But it was the protests in North Dakota in support of the Standing Rock Sioux Tribe that mired the groups in legal trouble.

What is the lawsuit about?

Plans for the multibillion-dollar Dakota Access Pipeline that now moves oil through four Midwestern states drew widespread opposition after complaints from the tribe, whose reservation is downstream from the pipeline’s Missouri River crossing. The tribe has long said the pipeline threatens its water supply.

The tribe’s protest drew thousands of supporters, who camped in the area for months while trying to block construction. Hundreds of arrests resulted from the sometimes-chaotic protests in 2016 and 2017.
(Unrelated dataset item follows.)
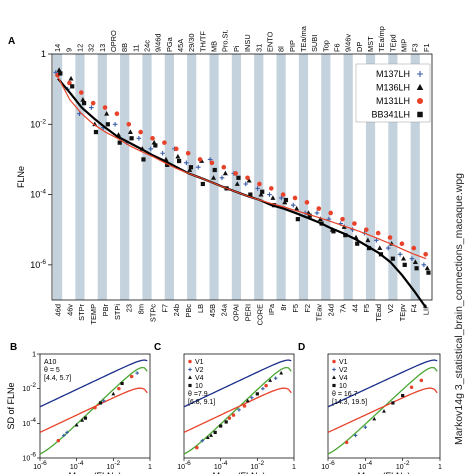 The height and width of the screenshot is (474, 474). What do you see at coordinates (68, 50) in the screenshot?
I see `top-area-label: 9` at bounding box center [68, 50].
An attorney for Energy Transfer, Trey Cox, said Greenpeace exploited a small, disorganized, local issue to promote its agenda. He called the group “master manipulators” and “deceptive to the core.” He accused Greenpeace of paying professional protesters, organizing protester trainings, sharing intelligence of the pipeline route and even sending lockboxes so that demonstrators could attach themselves to equipment.

The Greenpeace groups said there was no evidence to those claims and that they had little or no involvement in the protests. They called the litigation lawfare, intended to silence activists and critics.

But the jury found Greenpeace USA liable on all counts, including defamation, conspiracy, trespass, nuisance and tortious interference. The other two entities were found liable for some of the claims.